The Kaduna BMS Desk Officer further stated: “It also prohibits the advertisement of BMS and related products such as feeding bottles, cereals, teats, pacifiers, breast bumps, juice, and baby teas among others to the public or at health facilities.

“The Code equally prohibits the provision of samples of any milk or infant formula marketed for feeding infants and young children and related products to pregnant women, new mothers, or their families.”

Maishanu also said: “There shall be no company sales representatives to advise mothers or provide gifts or personal samples to health workers.

“No healthcare facility shall allow manufacturers or distributors of the BMS to use their facilities for commercial events, contests, or campaigns among other prohibitions.”

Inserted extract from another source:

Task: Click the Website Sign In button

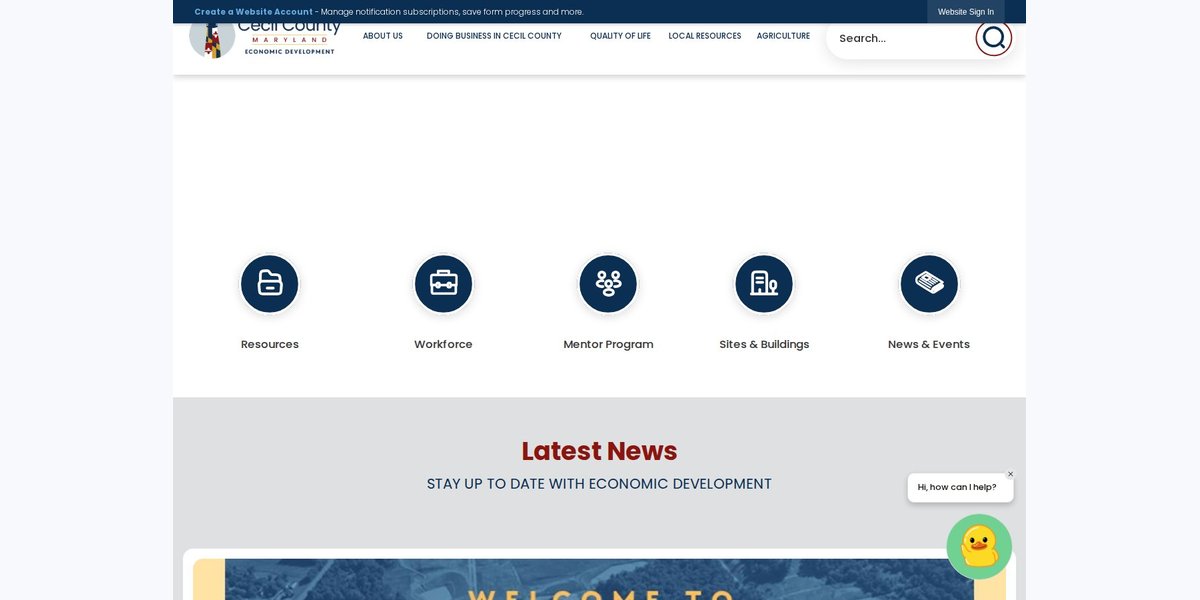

Regulator’s responsibility on International Code of Marketing BMS

Maishanu as well disclosed that NAFDAC is empowered by law to implement, monitor, and enforce the provision of the International Code of Marketing BMS, under the provisions of the NAFDAC Act Cap N1 LFN 2004.

She said that the BMS Code served as a weapon to protect breastfeeding from the negative impact of aggressive advertising and marketing techniques by infant food manufacturers on breastfeeding practices.

The International Code was developed as a global public health strategy to protect breastfeeding mothers from the aggressive marketing of baby foods and ensure safe feeding and better nutrition for babies, she stated.

Maishanu disclosed: “The implementation and enforcement of the Code is aimed at protecting, promoting, and supporting breastfeeding, by ensuring appropriate marketing and distribution of BMS.

“The aim is to contribute to the provision of safe and adequate nutrition for infants, by the protection and promotion of optimal Infant and Young Child Feeding (IYCF) for child survival, growth, and development.”

NAFDAC stressed that it was also to “protect breastfeeding from the inappropriate marketing practices of Infant food manufacturers and distributors and to build the confidence of mothers to adopt best IYCF practices.

“It also ensures the proper use of breastmilk substitutes, when necessary, by providing adequate information and through appropriate marketing and distribution.”

She, therefore, emphasised the need for the health workers to arm themselves with knowledge about the code and the national regulation to be able to do what is best for the Nigerian  children.